[Records for locating described items]
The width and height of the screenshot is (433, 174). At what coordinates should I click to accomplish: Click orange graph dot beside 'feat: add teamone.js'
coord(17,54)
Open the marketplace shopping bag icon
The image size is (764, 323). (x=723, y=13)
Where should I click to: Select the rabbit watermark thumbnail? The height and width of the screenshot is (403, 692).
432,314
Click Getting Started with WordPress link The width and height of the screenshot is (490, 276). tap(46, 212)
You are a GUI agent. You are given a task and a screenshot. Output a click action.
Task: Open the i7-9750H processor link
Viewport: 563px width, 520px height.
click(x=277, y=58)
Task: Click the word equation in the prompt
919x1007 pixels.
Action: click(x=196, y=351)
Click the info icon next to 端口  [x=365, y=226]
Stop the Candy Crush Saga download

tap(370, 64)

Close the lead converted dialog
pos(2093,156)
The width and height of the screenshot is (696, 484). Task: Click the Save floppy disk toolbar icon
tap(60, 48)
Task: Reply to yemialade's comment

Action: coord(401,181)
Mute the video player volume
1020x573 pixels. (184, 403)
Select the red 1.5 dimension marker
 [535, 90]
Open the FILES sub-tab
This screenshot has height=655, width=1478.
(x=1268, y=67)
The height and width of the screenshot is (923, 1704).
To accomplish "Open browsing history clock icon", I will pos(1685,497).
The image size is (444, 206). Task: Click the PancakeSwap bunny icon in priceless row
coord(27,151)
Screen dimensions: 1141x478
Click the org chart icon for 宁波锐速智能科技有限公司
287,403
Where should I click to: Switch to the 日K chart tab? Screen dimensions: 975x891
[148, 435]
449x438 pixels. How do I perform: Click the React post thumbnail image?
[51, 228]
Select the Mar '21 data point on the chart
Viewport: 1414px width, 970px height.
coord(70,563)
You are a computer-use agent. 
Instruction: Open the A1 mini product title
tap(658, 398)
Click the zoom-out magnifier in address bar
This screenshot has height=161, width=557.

• **Written exercise**: Change "shopping bag" to "shopping cart" in the records from the beginning up to and including the line with "The image size is (764, 323). (x=723, y=13)", and give back only those lines with nothing else altered.

• **Result of the exercise**:
The width and height of the screenshot is (433, 174). At what coordinates should I click to accomplish: Click orange graph dot beside 'feat: add teamone.js'
coord(17,54)
Open the marketplace shopping cart icon
The image size is (764, 323). (x=723, y=13)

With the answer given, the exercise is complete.